Report shows: Kuwait becoming uninhabitable

    Kuwait, one of the world’s richest oil exporters, becoming uninhabitable

    Kuwait sets new records for extreme heat.

    Kuwait, one of the world’s hottest countries, is becoming uninhabitable owing to extreme heat.

    Temperature records are being broken all around the world as a result of global warming, but Kuwait, one of the hottest places on the planet, is quickly becoming uninhabitable.

    The temperature on Earth reached 54 degrees Celsius (129 degrees Fahrenheit) in 2016, the highest reading in 76 years. They broke 50°C for the first time last year in June, weeks ahead of the usual peak weather.

    According to the Environment Public Authority, parts of Kuwait might become 4.5°C hotter between 2071 and 2100 than the historical norm, rendering major swathes of the country uninhabitable.

    In the hot summer months, dead birds appear on rooftops, unable to find shade or drink.

    Veterinarians are besieged with stray cats, many of which have been brought in by people who discovered them near death from heat exhaustion and dehydration.

    Even wild foxes are fleeing a desert that has lost its bloom following the rains for the few areas of green that remain in the city, where they are viewed as pests.

    “This is why we are seeing less and less wildlife in Kuwait, it’s because most of them aren’t making it through the seasons,” says Tamara Qabazard, a Kuwaiti zoo and wildlife veterinarian. “Last year, we had three to four days at the end of July that were incredibly humid and very hot, and it was hard to even walk outside your house, and there was no wind. A lot of the animals started having respiratory problems.”

    Kuwait is OPEC’s fourth-largest oil exporter. Unlike neighboring UAE and Saudi Arabia, the country does not reduce carbon emissions due to political inactivity.

    Kuwait has one of the largest carbon dioxide emissions per capita in the world, according to reports. Citizens, on the other hand, do not consider giving up gasoline, which is quite inexpensive.

    Kuwaiti authorities agreed to cut greenhouse gas emissions by 7.4 percent in 2035 at the COP26 climate meeting in Scotland, well short of the 45 percent reduction required to avoid global catastrophe.

    “Compared with the rest of the Middle East, Kuwait lags in its climate action,” says Manal Shehabi, an academic visitor at Oxford University who studies the Gulf nations. In a region that’s far from doing enough to avoid catastrophic global warming, “climate pledges in Kuwait are [still] significantly lower.”

    According to Fitch Ratings, temperature fluctuations in the 2040s and 2050s will have an increasingly detrimental influence on Kuwait’s creditworthiness.

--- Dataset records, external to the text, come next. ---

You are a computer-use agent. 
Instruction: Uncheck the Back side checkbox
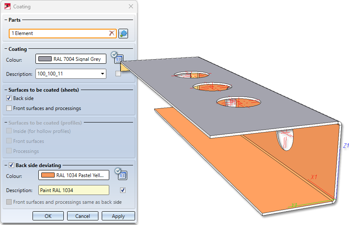9,98
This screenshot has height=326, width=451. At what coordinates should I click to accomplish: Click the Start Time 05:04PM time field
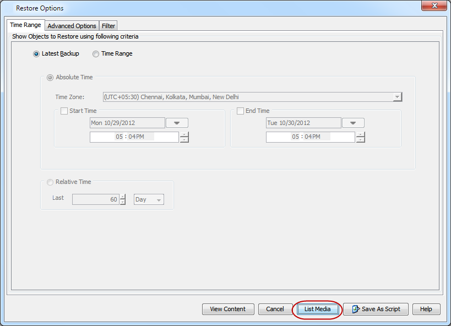(134, 137)
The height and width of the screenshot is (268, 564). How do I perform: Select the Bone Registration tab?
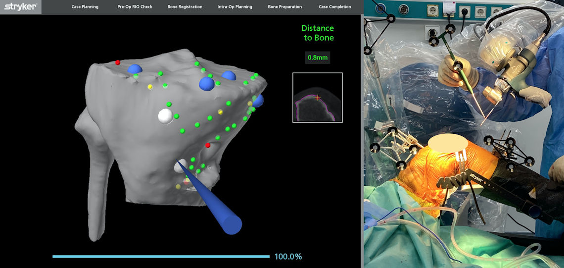click(x=185, y=7)
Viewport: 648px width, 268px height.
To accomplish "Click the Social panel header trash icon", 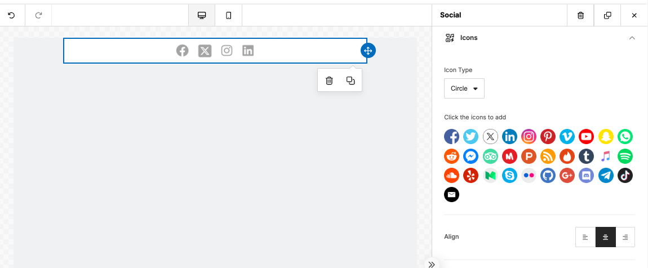I will click(580, 15).
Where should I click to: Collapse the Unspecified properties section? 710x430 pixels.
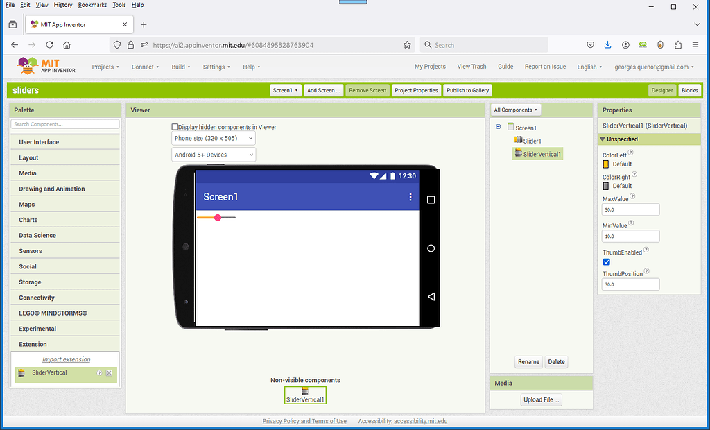pos(603,139)
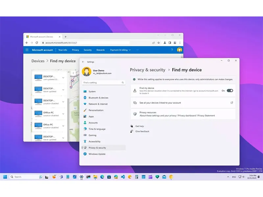Open the Bluetooth & devices settings icon
The image size is (263, 197).
[x=85, y=98]
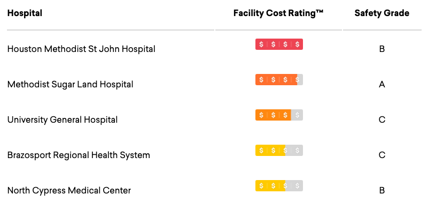Select North Cypress Medical Center
This screenshot has height=209, width=428.
(x=69, y=190)
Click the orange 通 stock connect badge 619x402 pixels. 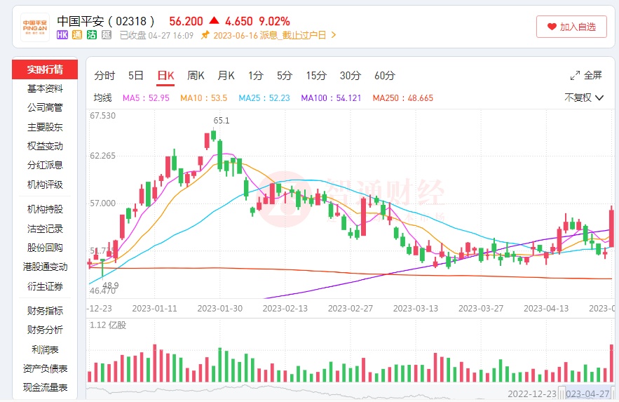77,35
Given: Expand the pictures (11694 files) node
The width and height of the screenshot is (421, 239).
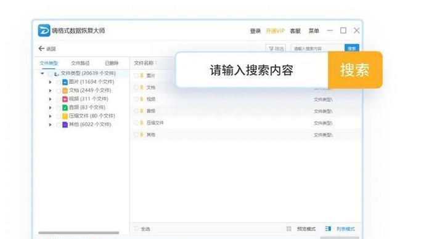Looking at the screenshot, I should pyautogui.click(x=50, y=82).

Despite the mounting dangers, squabbles between the Gulf’s only elected parliament and a government nominated by the royal family have made it difficult to enact reforms, whether on climate or elsewhere.

    “The political deadlock in Kuwait just sucks the oxygen out of the air,” says Samia Alduaij, a Kuwaiti environmental consultant who works with the U.K.’s Centre for Environment, Fisheries and Aquaculture Science and UNDP. “This is a very rich country, with a very small population, so it could be so much better.”

    The government’s adaption strategy, according to Khaled Mahdi, secretary general of Kuwait’s Supreme Council for Planning and Development, is in line with international policies.

    “We clearly identify roles and responsibilities, and all the challenges in the country,” he adds, though he acknowledged that “implementation is the usual challenging issue.”